Problem details:
Please, starting at the line that contains "Instruction: Click the", reproduce every line exactly until the records run out, skipping all pictures.

Dataset entries:

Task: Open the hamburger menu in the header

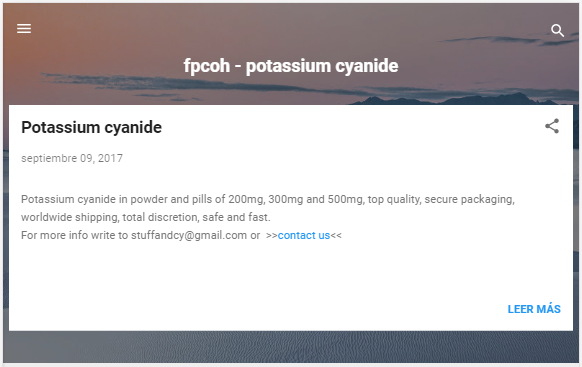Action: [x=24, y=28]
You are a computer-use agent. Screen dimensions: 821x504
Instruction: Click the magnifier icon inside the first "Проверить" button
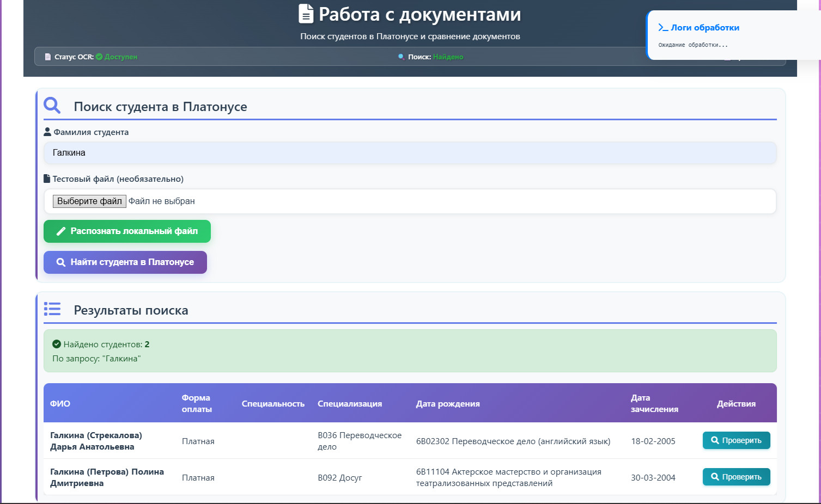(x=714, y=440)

Completed exercise:
Instruction: Click the magnifier icon inside the first "Проверить" button
(x=714, y=440)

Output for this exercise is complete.